Malheureusement, la situation est bien différente chez nous. «Le plein air hivernal est globalement en baisse au Québec», note Nathalie Schneider, rédactrice en chef du magazine Géo Plein Air. On a beau instituer des campagnes de publicité ou créer de toutes pièces des célébrations hivernales, on sent bien que le Québécois moyen préfère jouer les oiseaux migrateurs dès qu’il en a l’occasion. «Les Scandinaves, eux, s’assoient dehors autour des braséros pour discuter, au lieu de s’enfermer dans des centres commerciaux surchauffés», constate Louis-Edmond Hamelin. Le froid rend intelligent S’il est un point commun que le Québec partage avec les autres pays du Nord, c’est bien l’inventivité. Une des plus grandes multinationales québécoises, Bombardier, est née de la nécessité de s’adapter à l’hiver, quand un patenteux a eu l’idée d’inventer la motoneige. Et bien avant, les peuples autochtones y allaient de leurs propres trouvailles pour combattre la froidure. Ainsi, les Inuits ont vite compris que l’isolation thermique des vêtements est étroitement liée à leur capacité d’emprisonner l’air – mauvais conducteur du froid – entre deux pelures.
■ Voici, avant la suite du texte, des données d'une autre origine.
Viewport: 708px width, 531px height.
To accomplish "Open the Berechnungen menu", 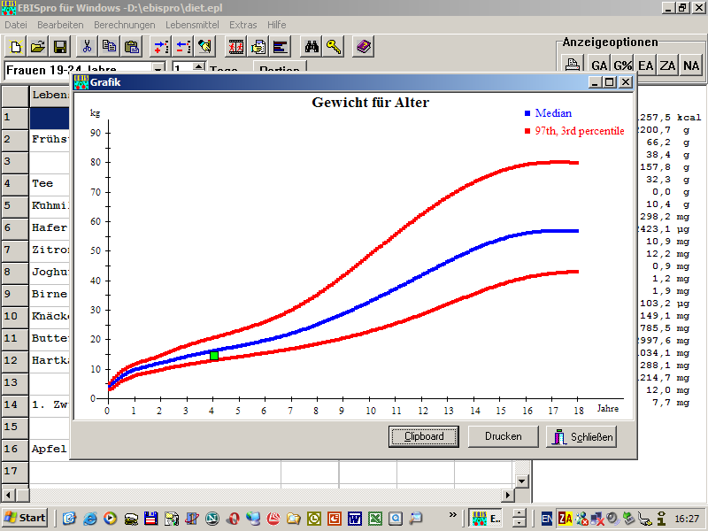I will point(124,25).
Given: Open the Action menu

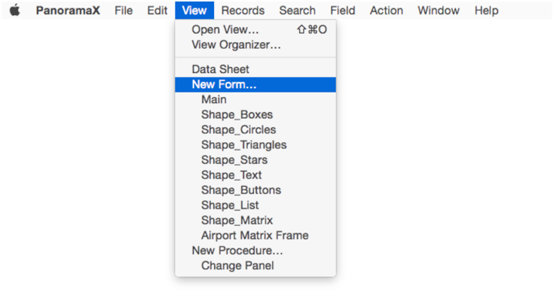Looking at the screenshot, I should [386, 11].
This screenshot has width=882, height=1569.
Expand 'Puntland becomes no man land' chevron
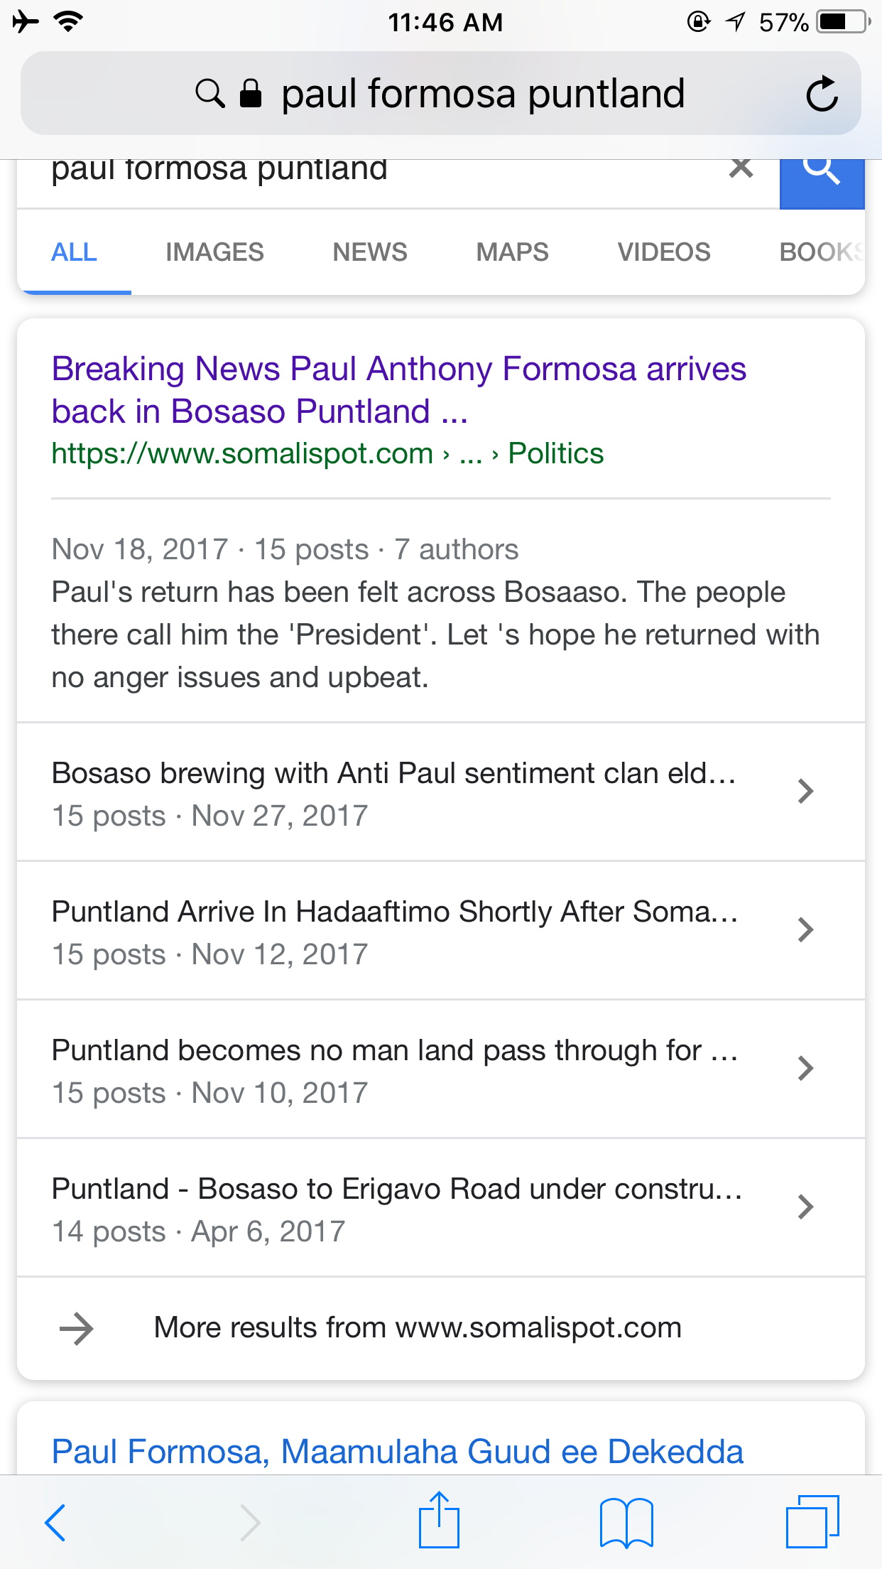tap(805, 1068)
À cet égard, Élise Dubuc signale que, «par grand froid, les Inuits portent deux couches de vêtements, l’un avec la fourrure de caribou tournée vers l’intérieur, et l’autre tournée vers l’extérieur».

En outre, les Inuits ont depuis longtemps réalisé que l’air chaud monte et qu’on peut évacuer le trop-plein d’un manteau en ouvrant le capuchon – une technique d’ailleurs reprise par l’industrie du plein air, et qui a inspiré l’ajout de fermetures éclair sous les manches.

« L’hiver réveille aussi notre imagination, constate Bernard Voyer, car c’est une période qui nous pousse à l’intériorisation, ce qui évite de trop stimuler l’activité cérébrale. Par exemple, nous sommes moins exposés aux couleurs et aux odeurs; notre cerveau dépense alors moins d’énergie, puisqu’il a moins de matière à traiter.» Du reste, la saison hivernale semble autant inciter au rapprochement que refroidir les ardeurs belliqueuses: en effet, selon le Dr François Prévost, les communautés bien adaptées au froid ont généralement un sens de l’entraide développé, et on y observe moins de violence entre les individus.

Bref, s’il continue de profondément diviser les Québécois, l’hiver n’est pas toujours le monstre que ses détracteurs se plaisent à décrier. Même qu’il entraîne des conséquences parfois insoupçonnées. «Ce que j’aime par-dessus tout de l’hiver, lance Bernard Voyer, c’est qu’il est un véritable bulldozer social qui aplanit tout: sous la neige, tout le monde est pareil, tout le monde est égal!»